Making the case for a bond

District 13 outlines building upgrades it says are needed

Posted

Residents of District 13 will go to the polls on Dec. 8 to approve or reject a proposed $32 million bond that would fund repairs and upgrades to all of the district’s buildings — improvements that the district says are long overdue.

“They’re just old,” said Board of Education President Toni Pomerantz of the district’s four schools. “They need to be updated. Some things are no longer in code. The whole board supports this 110 percent.”

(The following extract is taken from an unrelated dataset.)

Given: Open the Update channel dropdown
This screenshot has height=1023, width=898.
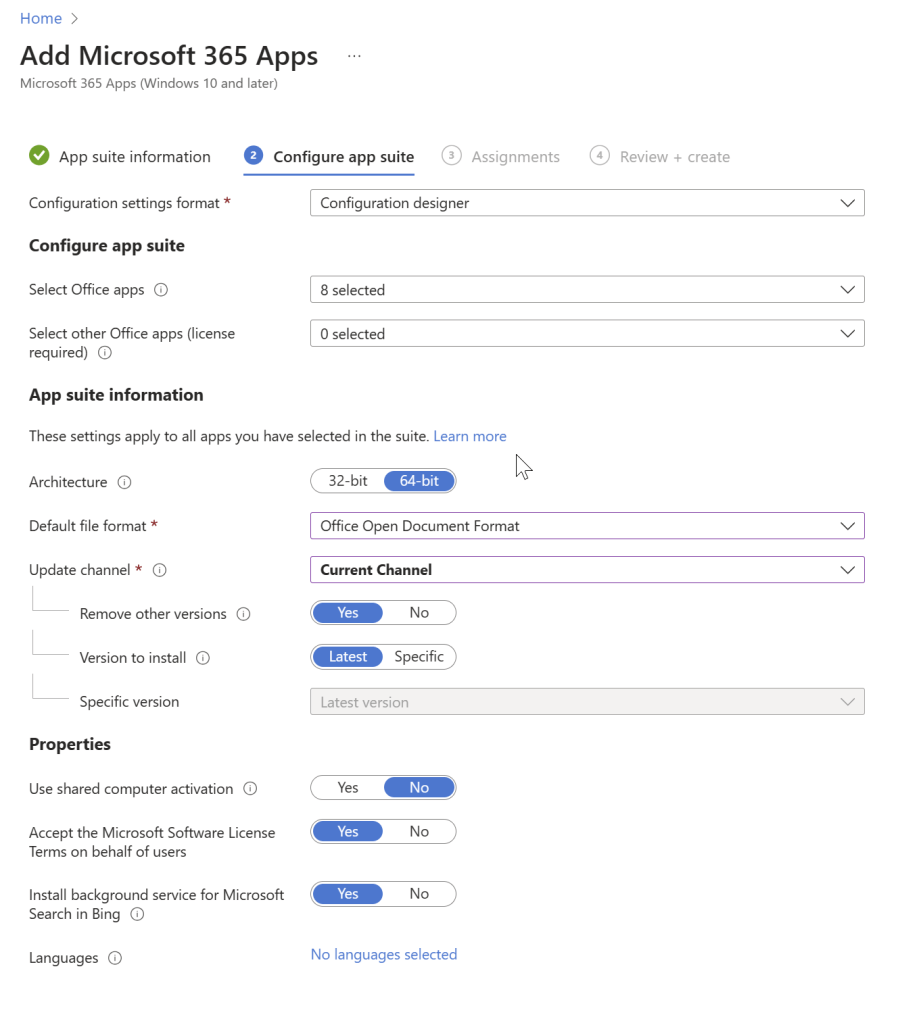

The list of proposed improvements is long, with a new cafeteria at the Wheeler Avenue School being the single biggest project. The current cafeteria is in the school’s basement, and students have to file past one another in a narrow stairwell to eat lunch, two grades at a time. The roofs on all four buildings would be redone, which would clear the way for solar panels that would offset heating and cooling costs “completely,” according to Interim Superintendent of Business Alan Groveman.

The Herald toured Wheeler to see a sampling of what school officials said is a good representation of conditions at all of the district’s schools, which reflect decades of use and maintenance work. Sunlight shines through gaps between exterior doors and frames, many of which show signs of rusting metal and rotting wood. The plastic sheeting used in the doors’ windows is scratched and clouded, and some doors fail to latch unless they are shut hard.

In the bathrooms, visitors are greeted by a dank smell that custodian John Rofrano said is impossible to overcome. Water pressure in the sinks varies, as it does in the drinking fountains just outside. Some sinks’ faucets are out of commission entirely — in one bathroom, the only warm water available between three sinks is a meager stream from a single faucet. Groveman said that while school bathrooms might be an afterthought when people consider the quality of their schools, their condition matters beyond their obvious functions.

“Bathroom renovations are just a world above what you think of them in terms of the general impression people get,” Groveman said. “Bathrooms for the kids are so critical — other than the health and sanitation, it just gives them such a different impression of where they are.”